Another explanation for slow force responses upon [P_i] changes would be that the P_i release is not a classical rapid equilibrium. Structurally, P_i release can be described by the backdoor release mechanism (Yount et al. 1995; Llinas et al. 2015). It has been proposed that the P_i is not released immediately after leaving the active site and may stay for significant time in the backdoor release tunnel (Houdusse and Sweeney 2016). How the delayed backdoor release and the potential rebinding of P_i to the active site would modulate force kinetics is not clear yet. However, high energy barriers for backdoor release and rebinding of P_i could explain why P_i release and P_i binding are coupled to the rate-limiting forward step f ^→ and its reversal f ^⇓, respectively. Alternatively, P_i release per se and f ^→ might be rapid but P_i release be still coupled to the rate-limiting transition f if P_i release only occurs from a very rare cross-bridge configuration or little occupied pre-P_i release state (A ₀) (Geeves and Holmes 2005). In such a scenario, the likelihood (rate) of P_i release and thus f is limited by the low occupancy of A ₀ because f relates to the product of the forward step f ^→ of P_i release and [A ₀]. If [A ₀] is low, P_i release per se (f ^→) might be fast but the rate of P_i release (f) still be rate-limiting.
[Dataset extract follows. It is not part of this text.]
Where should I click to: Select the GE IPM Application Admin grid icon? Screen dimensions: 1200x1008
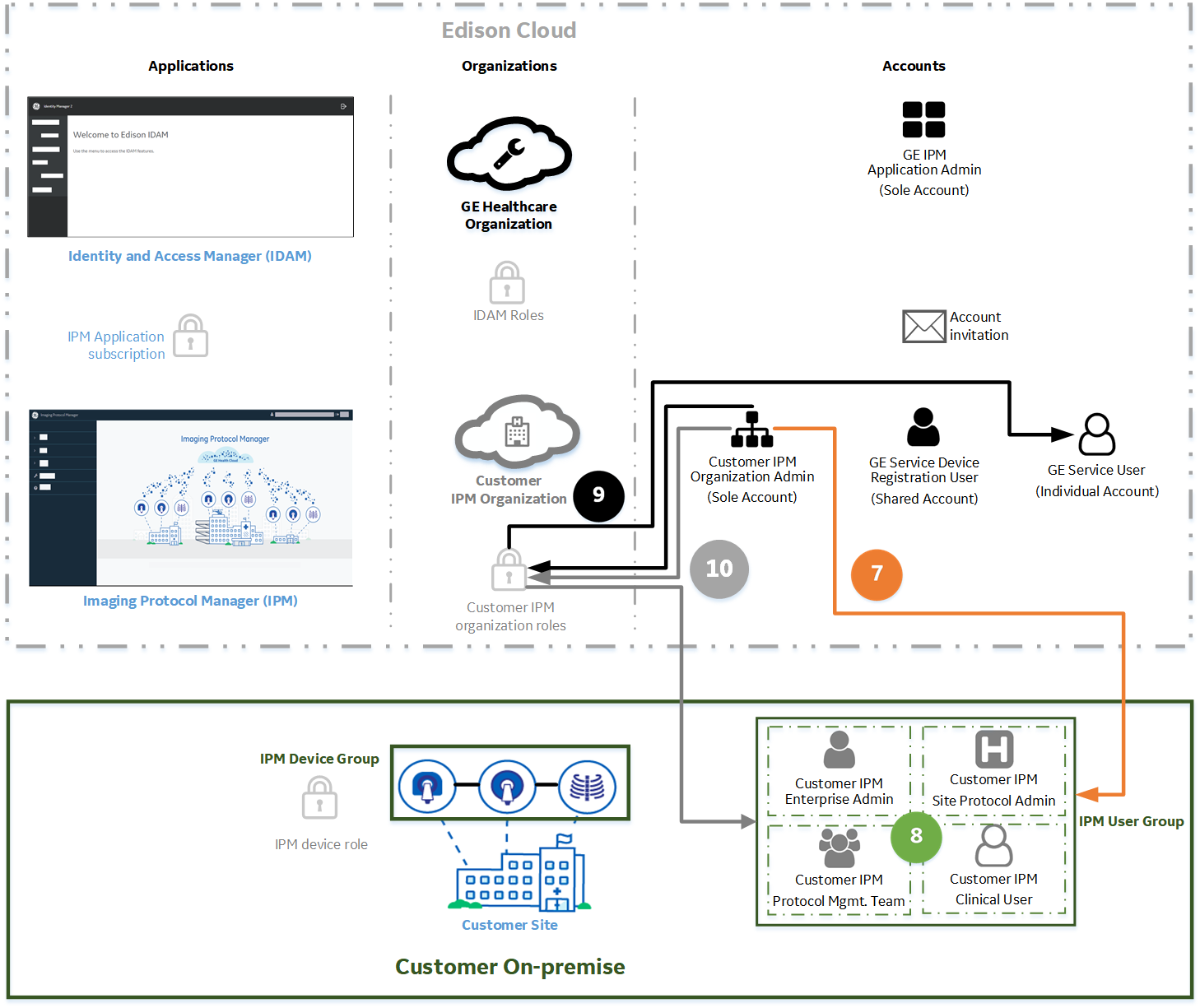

Finally, it needs to be explained why slow force responses probed by [P_i] changes kinetically differ from fast force responses probed by small length changes, the so called ‘force recovery’. While cross-bridges undergo a slow structural change or adopt a rare configuration for enabling P_i release and priming de novo force-generation during the ATPase cycle, force re-generation in contrast reflects a fast process uncoupled from the ATPase cycle that occurs from already primed states without need to resemble the slow structural change or adopt the rare configuration coupled to P_i release (Caremani et al. 2013). Both force generating processes take place in the cross-bridge cycle. Finding the link between the two processes will be an important goal in muscle research. Complete understanding of the cross-bridge mechanism will require identification and characterization of the intermediates involved in both processes.

Taken together, the slow kinetics of force rise upon [P_i] decrease in cardiac myofibril studies indicate that P_i release is strongly coupled to the same rate-limiting transition that determines de novo force generation upon Ca²⁺ activation and redistribution of cross-bridges upon large mechanical perturbations. For this reason, it is not possible to derive a preferential sequence of force-generation and P_i release from the force kinetics induced by P_i jumps (Stehle 2017). As stated before, a limitation to this conclusion is the still unresolved puzzle posed by the asymmetric P_i jumps found in fast muscle (and slow skeletal muscle at high temperature) that awaits experimental elucidation.

In contrast to slow force kinetics induced by [P_i] decrease and large mechanical perturbations, investigations by Lombardi and coworkers show that upon small mechanical perturbations, cross-bridges can rapidly and repeatedly regenerate force uncoupled from P_i release (Irving et al. 1992; Lombardi et al. 1992; Piazzesi et al. 1997; Caremani et al. 2008, 2013; Linari et al. 2010). In combination, de novo force generation appears to be limited by slow P_i release, whereas force can be rapidly regenerated independent from P_i release. The mechanisms underlying the coupling of P_i release and the rate-limiting transition for de novo force generation and the uncoupling of the force-generating step and P_i release for force re-generation needs still to be clarified. Solving these mechanisms and working towards a unifying concept combining turnover and recovery kinetics is essential for understanding the cross-bridge cycle and for developing drugs targeting the rate of skeletal and cardiac muscle contraction.